┌─ Supplied data

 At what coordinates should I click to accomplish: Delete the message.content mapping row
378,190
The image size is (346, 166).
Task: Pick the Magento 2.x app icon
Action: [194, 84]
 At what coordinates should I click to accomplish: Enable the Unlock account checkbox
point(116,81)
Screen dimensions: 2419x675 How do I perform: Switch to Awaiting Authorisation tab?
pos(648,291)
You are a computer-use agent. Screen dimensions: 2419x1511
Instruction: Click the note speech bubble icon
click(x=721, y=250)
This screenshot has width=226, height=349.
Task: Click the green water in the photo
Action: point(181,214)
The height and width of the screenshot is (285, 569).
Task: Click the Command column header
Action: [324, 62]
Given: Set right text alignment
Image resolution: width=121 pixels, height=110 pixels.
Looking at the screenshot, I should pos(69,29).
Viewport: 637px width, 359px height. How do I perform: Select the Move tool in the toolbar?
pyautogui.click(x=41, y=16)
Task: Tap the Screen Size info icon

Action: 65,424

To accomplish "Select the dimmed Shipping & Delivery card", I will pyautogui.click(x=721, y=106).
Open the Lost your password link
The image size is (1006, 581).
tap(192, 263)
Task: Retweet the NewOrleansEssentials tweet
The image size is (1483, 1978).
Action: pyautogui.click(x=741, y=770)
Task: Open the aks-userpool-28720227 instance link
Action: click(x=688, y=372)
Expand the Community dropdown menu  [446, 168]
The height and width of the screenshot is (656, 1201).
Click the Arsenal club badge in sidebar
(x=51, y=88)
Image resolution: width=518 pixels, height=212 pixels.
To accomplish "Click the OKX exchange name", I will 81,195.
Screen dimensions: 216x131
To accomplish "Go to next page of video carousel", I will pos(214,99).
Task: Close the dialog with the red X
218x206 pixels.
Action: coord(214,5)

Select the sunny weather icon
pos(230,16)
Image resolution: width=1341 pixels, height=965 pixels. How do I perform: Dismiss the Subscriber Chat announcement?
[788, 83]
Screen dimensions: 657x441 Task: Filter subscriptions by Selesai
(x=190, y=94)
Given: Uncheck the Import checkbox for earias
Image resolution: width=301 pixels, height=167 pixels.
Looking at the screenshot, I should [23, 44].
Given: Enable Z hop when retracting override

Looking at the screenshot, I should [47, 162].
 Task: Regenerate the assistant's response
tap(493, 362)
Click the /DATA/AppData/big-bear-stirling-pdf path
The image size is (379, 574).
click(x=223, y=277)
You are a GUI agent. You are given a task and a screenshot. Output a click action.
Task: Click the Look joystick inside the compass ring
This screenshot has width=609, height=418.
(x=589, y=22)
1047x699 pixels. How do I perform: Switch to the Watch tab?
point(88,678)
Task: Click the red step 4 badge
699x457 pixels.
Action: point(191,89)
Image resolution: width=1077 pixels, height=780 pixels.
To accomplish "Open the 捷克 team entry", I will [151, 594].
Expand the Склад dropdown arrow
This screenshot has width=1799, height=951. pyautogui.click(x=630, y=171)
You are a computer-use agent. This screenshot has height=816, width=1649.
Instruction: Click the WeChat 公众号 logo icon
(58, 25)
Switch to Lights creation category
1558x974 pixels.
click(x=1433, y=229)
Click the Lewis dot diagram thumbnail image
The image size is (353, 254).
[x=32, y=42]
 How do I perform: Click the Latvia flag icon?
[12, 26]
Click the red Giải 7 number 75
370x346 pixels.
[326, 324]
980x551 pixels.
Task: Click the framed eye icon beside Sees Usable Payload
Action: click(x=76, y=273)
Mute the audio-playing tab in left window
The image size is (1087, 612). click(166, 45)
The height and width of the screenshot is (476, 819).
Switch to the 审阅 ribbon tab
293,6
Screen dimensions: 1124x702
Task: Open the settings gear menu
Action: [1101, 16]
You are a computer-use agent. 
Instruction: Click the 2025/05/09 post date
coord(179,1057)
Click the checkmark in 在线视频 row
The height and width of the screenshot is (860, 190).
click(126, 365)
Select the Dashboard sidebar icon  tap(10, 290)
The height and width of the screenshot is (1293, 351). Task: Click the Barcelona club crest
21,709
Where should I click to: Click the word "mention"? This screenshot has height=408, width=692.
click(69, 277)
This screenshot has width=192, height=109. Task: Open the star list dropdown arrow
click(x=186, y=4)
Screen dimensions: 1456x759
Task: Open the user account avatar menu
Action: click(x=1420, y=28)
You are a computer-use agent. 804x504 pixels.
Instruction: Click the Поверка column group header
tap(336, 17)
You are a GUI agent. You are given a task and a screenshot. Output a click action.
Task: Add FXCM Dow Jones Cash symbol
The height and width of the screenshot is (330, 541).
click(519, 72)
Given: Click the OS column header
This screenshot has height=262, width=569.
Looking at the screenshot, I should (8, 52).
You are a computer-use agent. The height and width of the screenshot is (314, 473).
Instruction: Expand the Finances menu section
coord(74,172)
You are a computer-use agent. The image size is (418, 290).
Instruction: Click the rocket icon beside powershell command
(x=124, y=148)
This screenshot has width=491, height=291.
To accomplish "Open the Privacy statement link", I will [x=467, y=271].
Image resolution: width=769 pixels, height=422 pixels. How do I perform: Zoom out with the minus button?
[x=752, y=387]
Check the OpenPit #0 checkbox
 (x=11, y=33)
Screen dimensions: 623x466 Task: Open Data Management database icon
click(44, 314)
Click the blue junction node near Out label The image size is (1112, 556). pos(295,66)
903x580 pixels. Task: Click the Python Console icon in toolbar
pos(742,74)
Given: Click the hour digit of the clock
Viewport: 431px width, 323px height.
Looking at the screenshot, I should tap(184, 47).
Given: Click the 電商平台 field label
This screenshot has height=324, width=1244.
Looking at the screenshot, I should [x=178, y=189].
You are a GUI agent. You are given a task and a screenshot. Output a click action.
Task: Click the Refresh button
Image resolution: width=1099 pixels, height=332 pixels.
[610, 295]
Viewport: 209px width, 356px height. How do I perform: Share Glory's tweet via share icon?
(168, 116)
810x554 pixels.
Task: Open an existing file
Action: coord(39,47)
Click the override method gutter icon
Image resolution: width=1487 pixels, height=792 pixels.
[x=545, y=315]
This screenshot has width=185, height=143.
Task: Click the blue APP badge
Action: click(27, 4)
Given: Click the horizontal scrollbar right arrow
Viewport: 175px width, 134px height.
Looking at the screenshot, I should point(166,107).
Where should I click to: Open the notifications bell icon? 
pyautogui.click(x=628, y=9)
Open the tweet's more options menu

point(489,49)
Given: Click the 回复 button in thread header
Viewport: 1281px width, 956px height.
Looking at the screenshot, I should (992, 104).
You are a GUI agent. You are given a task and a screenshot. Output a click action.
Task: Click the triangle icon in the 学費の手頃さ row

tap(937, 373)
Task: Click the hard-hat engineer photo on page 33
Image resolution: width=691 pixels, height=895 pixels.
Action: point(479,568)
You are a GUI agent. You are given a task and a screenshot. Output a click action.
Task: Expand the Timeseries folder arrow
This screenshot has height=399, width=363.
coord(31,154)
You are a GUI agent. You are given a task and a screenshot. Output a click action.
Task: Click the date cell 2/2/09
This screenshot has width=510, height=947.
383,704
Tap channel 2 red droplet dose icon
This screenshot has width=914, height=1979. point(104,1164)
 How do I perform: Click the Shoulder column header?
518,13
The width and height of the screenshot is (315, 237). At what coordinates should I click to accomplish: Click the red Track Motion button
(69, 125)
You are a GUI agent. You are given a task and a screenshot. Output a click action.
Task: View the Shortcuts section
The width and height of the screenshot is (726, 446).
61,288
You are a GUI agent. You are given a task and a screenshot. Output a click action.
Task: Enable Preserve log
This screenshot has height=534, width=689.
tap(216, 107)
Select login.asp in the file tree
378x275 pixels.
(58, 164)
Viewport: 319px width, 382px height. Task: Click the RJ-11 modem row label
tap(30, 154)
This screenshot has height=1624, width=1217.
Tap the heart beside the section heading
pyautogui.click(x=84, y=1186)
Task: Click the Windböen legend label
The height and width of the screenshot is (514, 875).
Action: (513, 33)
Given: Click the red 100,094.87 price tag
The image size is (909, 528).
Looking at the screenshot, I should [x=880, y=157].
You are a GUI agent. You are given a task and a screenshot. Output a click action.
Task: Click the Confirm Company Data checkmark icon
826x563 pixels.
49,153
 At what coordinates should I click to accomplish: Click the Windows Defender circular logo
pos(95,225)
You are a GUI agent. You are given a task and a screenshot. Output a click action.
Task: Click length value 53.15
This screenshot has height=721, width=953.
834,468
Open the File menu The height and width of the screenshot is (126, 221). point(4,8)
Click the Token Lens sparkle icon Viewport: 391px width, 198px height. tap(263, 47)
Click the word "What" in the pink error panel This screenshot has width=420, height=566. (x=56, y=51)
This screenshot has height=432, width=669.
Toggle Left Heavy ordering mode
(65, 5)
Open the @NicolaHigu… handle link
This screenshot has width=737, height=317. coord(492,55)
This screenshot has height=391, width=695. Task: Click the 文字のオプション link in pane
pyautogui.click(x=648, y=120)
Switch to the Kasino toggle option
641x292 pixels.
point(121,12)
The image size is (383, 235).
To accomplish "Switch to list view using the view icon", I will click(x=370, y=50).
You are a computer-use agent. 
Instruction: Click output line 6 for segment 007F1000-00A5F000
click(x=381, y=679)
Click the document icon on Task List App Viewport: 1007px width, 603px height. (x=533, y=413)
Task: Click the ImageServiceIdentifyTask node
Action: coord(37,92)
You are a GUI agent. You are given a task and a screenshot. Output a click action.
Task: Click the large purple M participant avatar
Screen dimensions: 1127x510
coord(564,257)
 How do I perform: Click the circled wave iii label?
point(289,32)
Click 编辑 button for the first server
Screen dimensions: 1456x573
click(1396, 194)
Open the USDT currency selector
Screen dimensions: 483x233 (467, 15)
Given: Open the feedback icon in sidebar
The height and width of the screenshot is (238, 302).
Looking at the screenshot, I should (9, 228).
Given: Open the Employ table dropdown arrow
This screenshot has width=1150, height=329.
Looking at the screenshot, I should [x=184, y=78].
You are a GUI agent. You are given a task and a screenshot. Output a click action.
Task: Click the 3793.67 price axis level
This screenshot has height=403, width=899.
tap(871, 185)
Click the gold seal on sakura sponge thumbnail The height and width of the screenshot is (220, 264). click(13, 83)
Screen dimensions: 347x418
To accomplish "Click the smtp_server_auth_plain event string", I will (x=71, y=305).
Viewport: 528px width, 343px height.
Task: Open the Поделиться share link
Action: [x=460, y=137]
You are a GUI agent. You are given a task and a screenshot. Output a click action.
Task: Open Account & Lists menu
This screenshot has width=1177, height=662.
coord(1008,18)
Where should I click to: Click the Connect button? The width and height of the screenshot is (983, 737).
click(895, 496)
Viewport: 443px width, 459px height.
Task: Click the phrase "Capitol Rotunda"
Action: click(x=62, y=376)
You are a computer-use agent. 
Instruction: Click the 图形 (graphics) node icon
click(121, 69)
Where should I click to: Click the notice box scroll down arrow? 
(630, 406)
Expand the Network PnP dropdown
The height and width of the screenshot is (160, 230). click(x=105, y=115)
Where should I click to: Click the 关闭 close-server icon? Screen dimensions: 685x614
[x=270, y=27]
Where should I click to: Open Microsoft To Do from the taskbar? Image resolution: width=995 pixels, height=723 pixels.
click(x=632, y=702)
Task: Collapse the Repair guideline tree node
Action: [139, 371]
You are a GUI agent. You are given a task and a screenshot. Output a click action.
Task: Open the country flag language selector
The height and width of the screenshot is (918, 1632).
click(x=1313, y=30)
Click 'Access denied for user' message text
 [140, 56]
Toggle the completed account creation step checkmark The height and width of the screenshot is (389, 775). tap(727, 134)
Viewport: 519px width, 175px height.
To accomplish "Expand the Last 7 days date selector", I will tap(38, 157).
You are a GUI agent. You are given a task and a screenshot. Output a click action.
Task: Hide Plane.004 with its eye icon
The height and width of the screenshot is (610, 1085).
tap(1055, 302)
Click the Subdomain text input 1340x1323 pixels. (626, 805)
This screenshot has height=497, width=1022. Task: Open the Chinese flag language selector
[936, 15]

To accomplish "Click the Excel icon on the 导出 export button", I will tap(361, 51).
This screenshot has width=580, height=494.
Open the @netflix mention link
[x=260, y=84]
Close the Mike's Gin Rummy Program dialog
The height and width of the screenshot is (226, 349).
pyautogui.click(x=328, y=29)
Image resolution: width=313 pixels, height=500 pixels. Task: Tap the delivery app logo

└─

• Task statement:
If a line of the data holds the string "dialog", list it.

• Result for this exercise:
Task: Close the dialog with the red X
Close the Mike's Gin Rummy Program dialog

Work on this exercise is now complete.